** Task to carry out **
Write out exactly, excluding pictures, the lines from the one containing "Image resolution: width=346" through the end of the data, both included.

Stored data:
————

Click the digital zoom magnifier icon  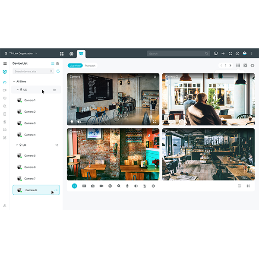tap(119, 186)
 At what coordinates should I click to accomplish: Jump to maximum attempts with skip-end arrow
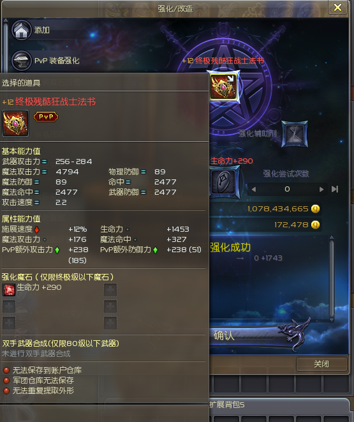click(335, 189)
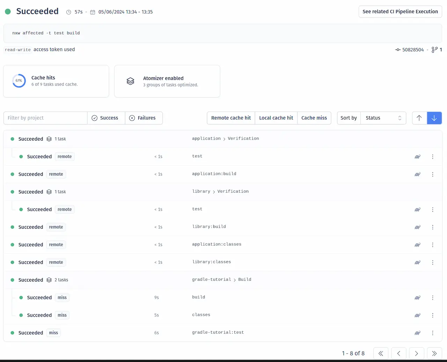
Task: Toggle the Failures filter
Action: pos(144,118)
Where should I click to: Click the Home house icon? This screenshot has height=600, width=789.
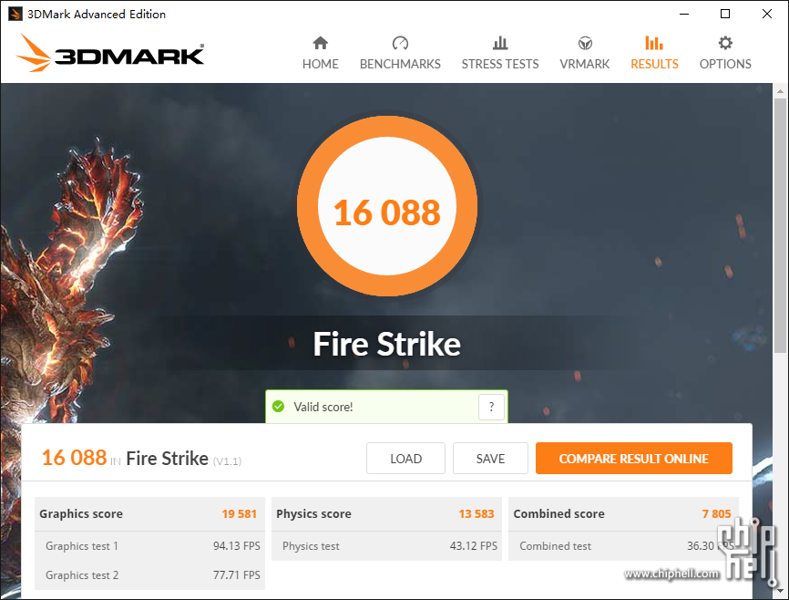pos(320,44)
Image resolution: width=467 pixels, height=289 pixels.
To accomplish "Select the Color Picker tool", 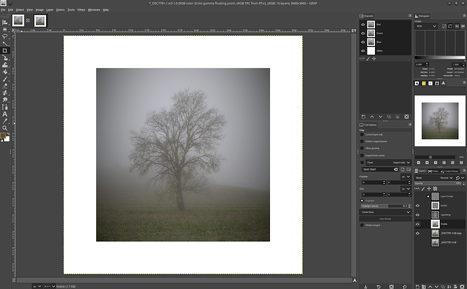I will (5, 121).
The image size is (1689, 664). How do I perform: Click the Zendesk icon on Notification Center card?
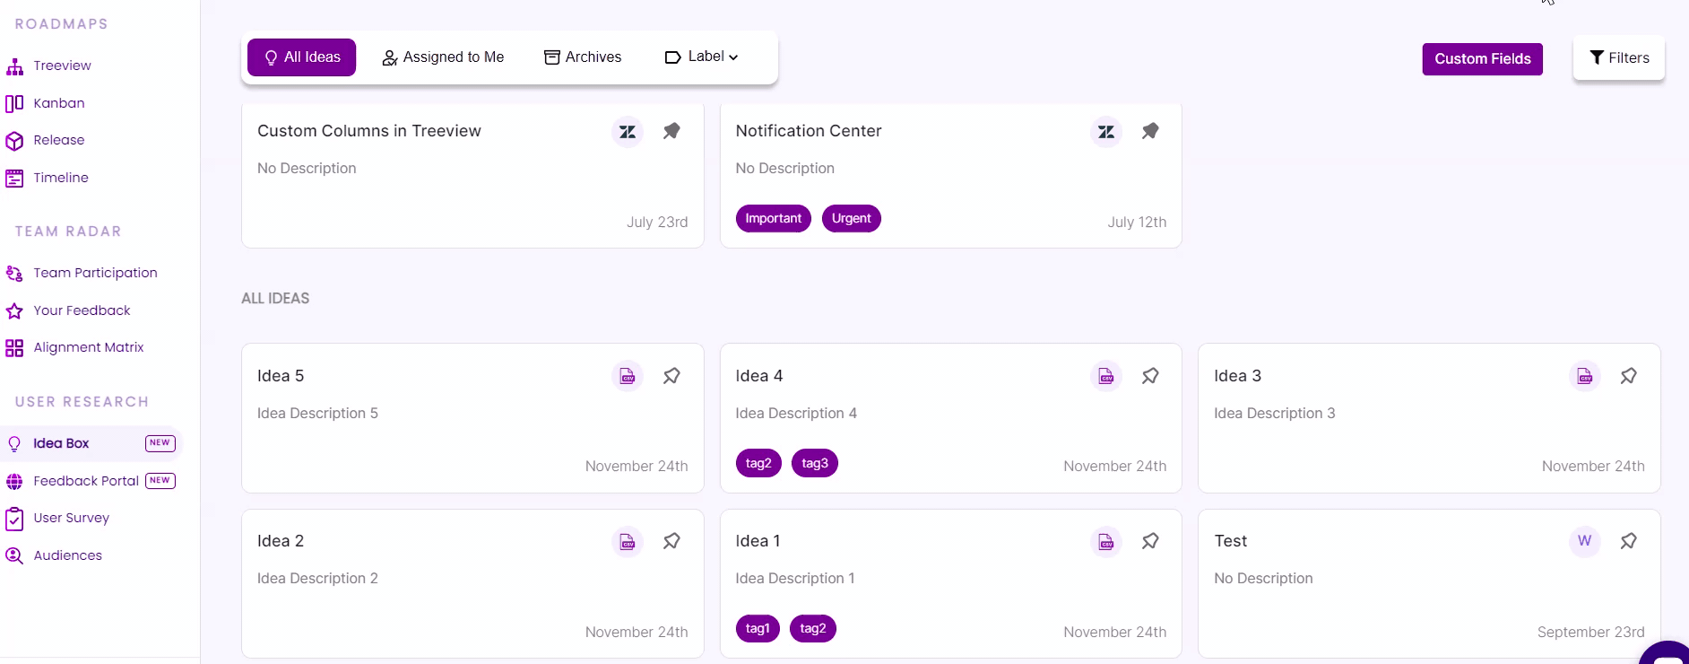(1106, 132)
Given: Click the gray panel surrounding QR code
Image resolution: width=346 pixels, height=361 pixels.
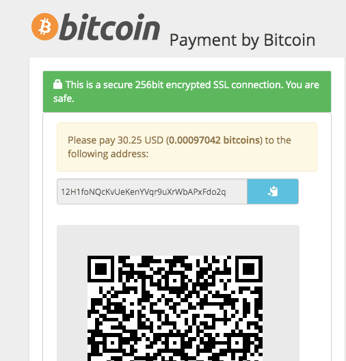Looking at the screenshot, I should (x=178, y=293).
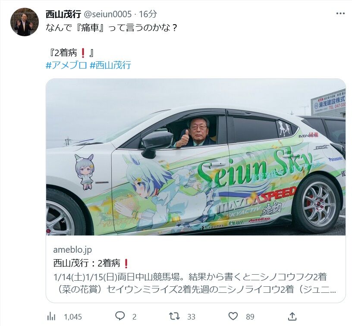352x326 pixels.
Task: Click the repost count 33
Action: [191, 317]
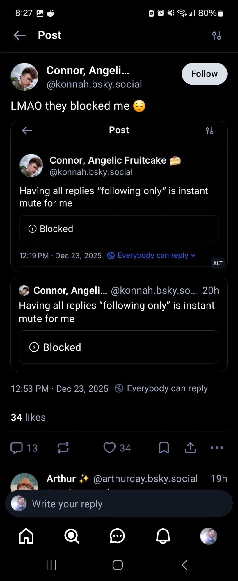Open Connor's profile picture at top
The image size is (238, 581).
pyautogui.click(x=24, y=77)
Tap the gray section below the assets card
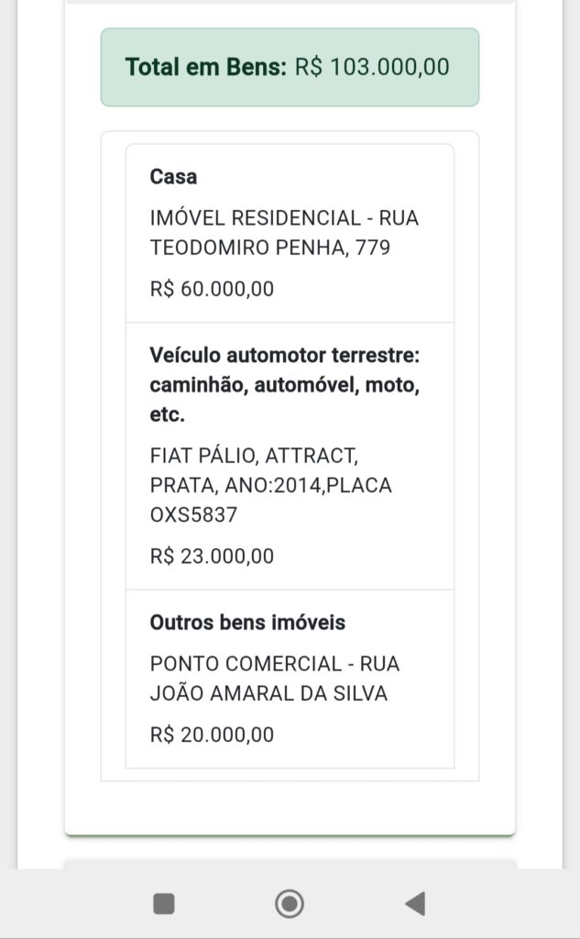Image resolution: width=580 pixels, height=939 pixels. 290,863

————

** Answer box **
Image resolution: width=346 pixels, height=361 pixels.
Looking at the screenshot, I should (x=178, y=293).
352x326 pixels.
Task: Click the repost count 33
Action: [191, 317]
Open Connor's profile picture at top
The image size is (238, 581).
pyautogui.click(x=24, y=77)
Tap the gray section below the assets card
Image resolution: width=580 pixels, height=939 pixels. 290,863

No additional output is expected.